My cousins would be splashing Pacific ocean sized waves in the tub during a nighttime bath while Chatta proudly brought vermin to the foot of my grandparents’ bed.


As we kids grew older and more mischievous, so did Chatta. There were always plenty of us grandchildren to keep in line around the house, and that Torti cat may as well have been one of us. At the age of four I’d be “tattooing” myself with permanent marker as Chatta leaped onto the kitchen counter and snatched the freshly baked dinner off the pan. My cousins would be splashing Pacific ocean sized waves in the tub during a nighttime bath while Chatta proudly brought vermin to the foot of my grandparents’ bed. The bellows of my grandparents’ scolds resonated throughout the house, my grandmother calling out every name she knew before she finally stumbled upon the name she intended to yell.

We grew and so did Chatta. As patches of grey hair appeared in her fur, our heights were being documented and labeled in pencil on the kitchen wall. Time came and went, and an abundance of chuckles rained over the Thanksgiving table every year while we all tried to keep Chatta off the counter and away from the turkey. At Christmas, it was an orchestra of jangles and clashes as Chatta wrestled with the tree ornaments.

The most important service that cat ever provided for me was silent support. Being the only grandchild who lived in the house, I often felt lonely. It was that furry, mischievous, soft, quiet cat that kept me company on the most isolated of nights. Routinely I would leave my door open a crack and wait. I’d watch with excitement as the sliver cast upon my wall from the hallway light grew and Chatta came prancing in. With careful paws, she’d knead the duvet to her comfort and curl up. Some restless nights I’d watch as her green eyes would slowly close. I’d then allow the up and down rhythm of her dark shadow to usher me to sleep. Breathe in, breathe out. Breathe in, breathe out.

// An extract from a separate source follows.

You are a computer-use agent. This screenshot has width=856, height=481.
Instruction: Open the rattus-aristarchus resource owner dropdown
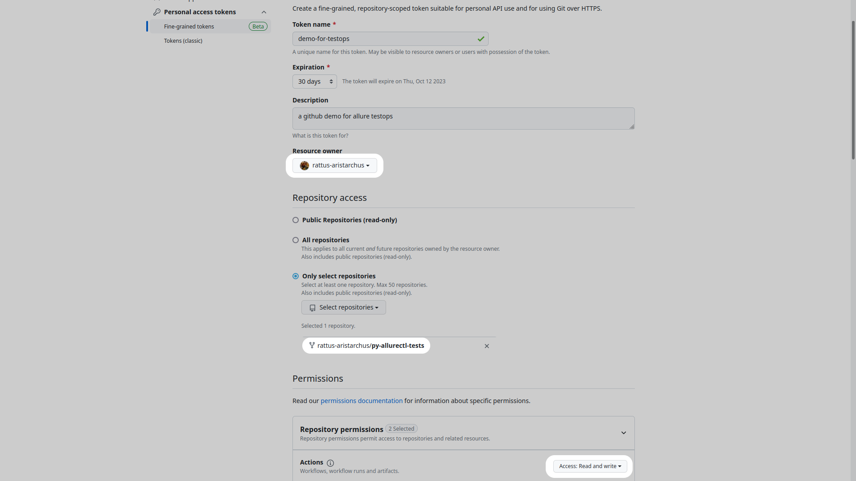334,165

I guess I always knew there would come a day that Chatta wouldn’t be around, but there was never a time that I could’ve been prepared for it. I was a freshman when she died, at the height of my need of support. I remember exactly where I was and exactly what I was wearing when my grandma delivered the news that we would have to put Chatta down. She had gone blind a couple weeks back and I remember being so angry that we couldn’t just let her adjust. “She’ll get used to her surroundings,” I pleaded. Deep down I knew that it was the best decision, I couldn’t bear seeing that energetic cat so helpless, bumping into furniture every corner she turned.


Yes, this small skeleton had housed the soul of my childhood best friend, but this body, this lifeless and immobile body, was not my cat.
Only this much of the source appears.